**Data for analysis**
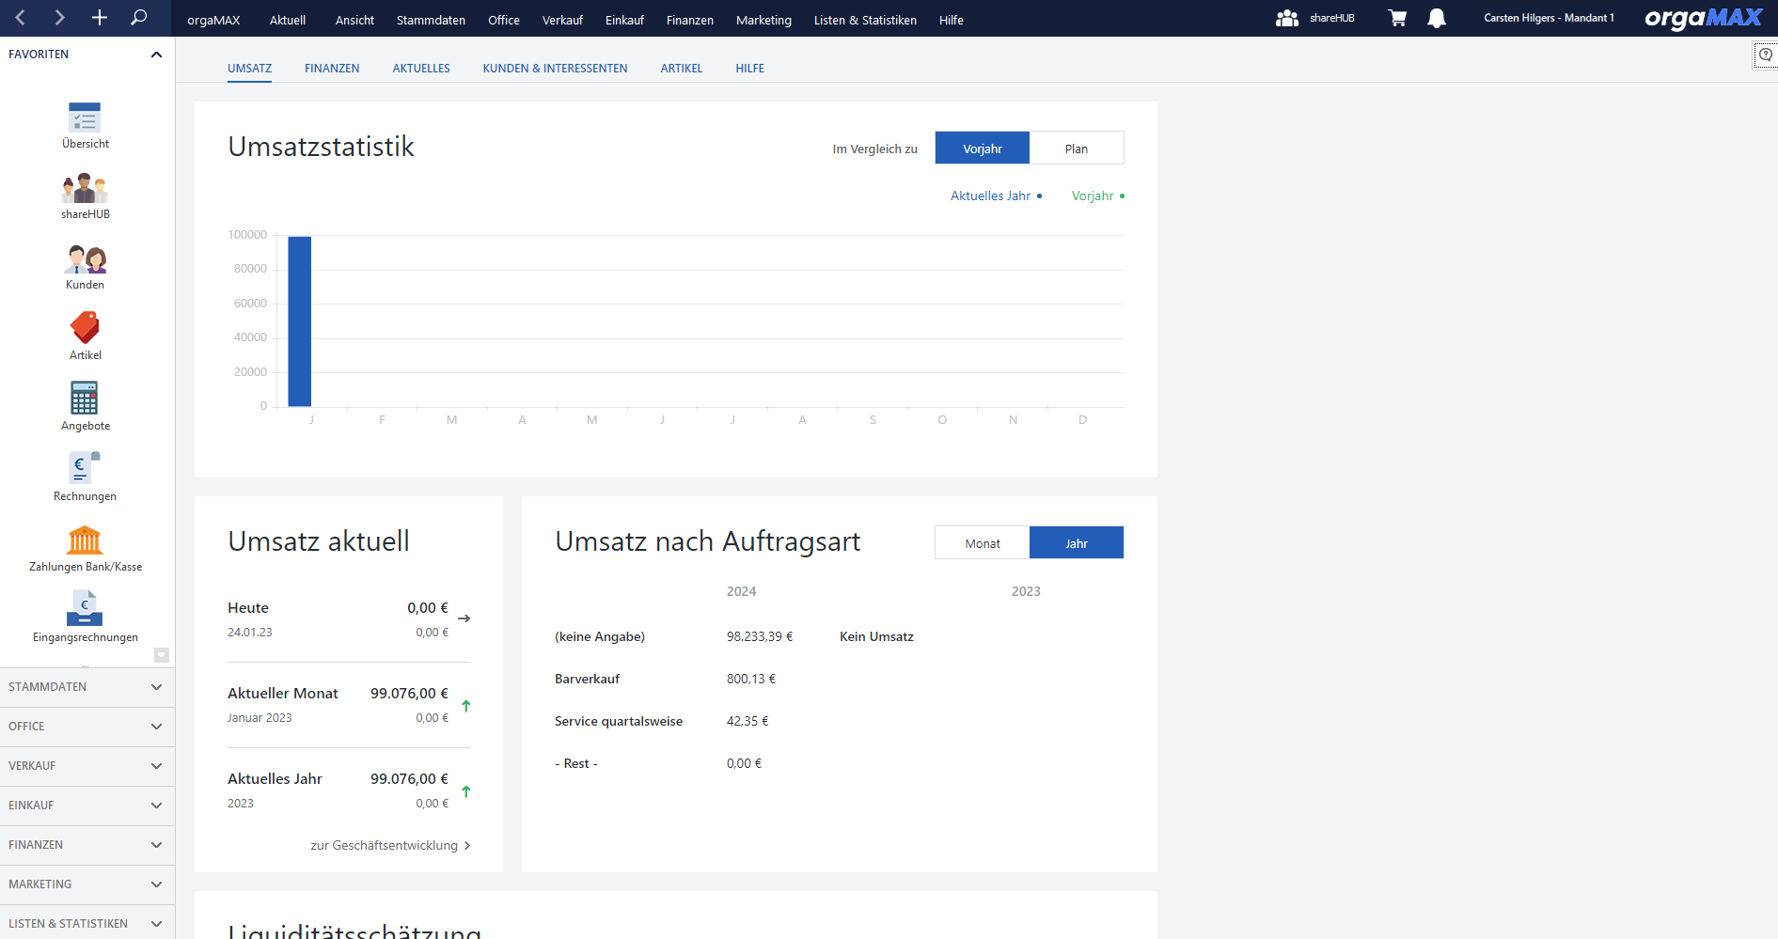
Task: Switch comparison to Plan
Action: pos(1076,149)
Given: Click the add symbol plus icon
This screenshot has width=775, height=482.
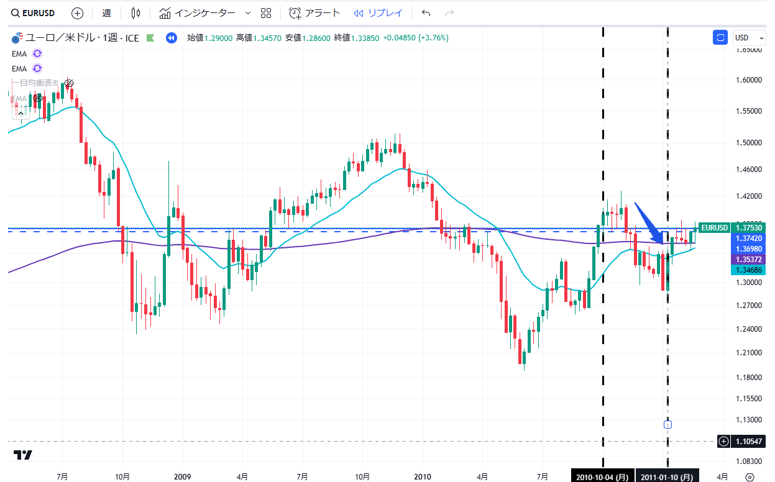Looking at the screenshot, I should click(x=77, y=13).
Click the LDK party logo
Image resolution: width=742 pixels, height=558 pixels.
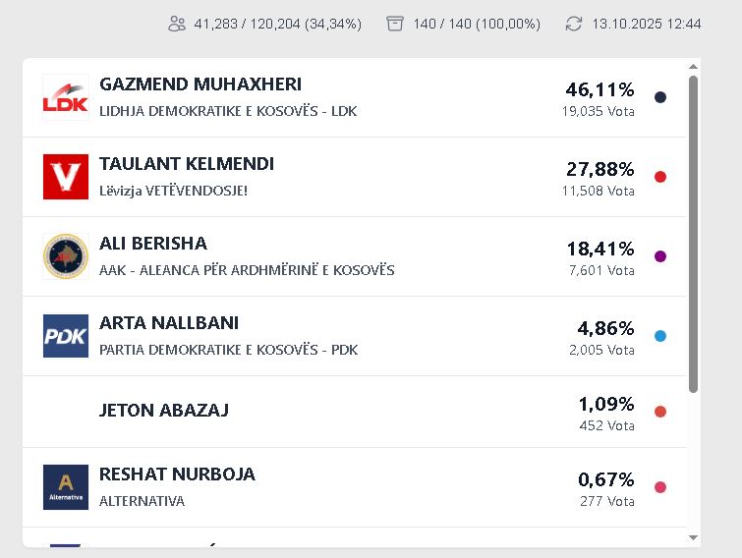66,97
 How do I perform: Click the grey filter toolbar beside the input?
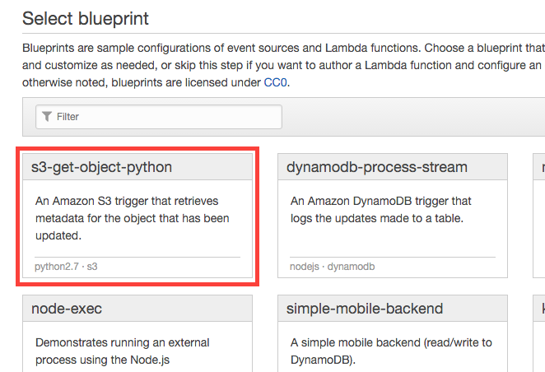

**Task to carry out**
Set down exactly, from the line that contains "Image resolution: width=742" through the last line of the data, each line as it stands, and leave the pictures out.

**Finished exercise**
Image resolution: width=742 pixels, height=558 pixels.
66,97
 How do I perform: Click the grey filter toolbar beside the input?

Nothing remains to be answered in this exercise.